● TASK REQUIREMENTS:
Print every line below. Match each one exactly.

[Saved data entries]

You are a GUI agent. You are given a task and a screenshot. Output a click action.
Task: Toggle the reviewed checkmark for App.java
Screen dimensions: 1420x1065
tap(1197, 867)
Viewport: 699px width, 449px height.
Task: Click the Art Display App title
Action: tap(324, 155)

● RESULT OF THIS EXERCISE:
You are a GUI agent. You are given a task and a screenshot. Output a click action.
Task: Toggle the reviewed checkmark for App.java
Screen dimensions: 1420x1065
tap(1197, 867)
Viewport: 699px width, 449px height.
Task: Click the Art Display App title
Action: tap(324, 155)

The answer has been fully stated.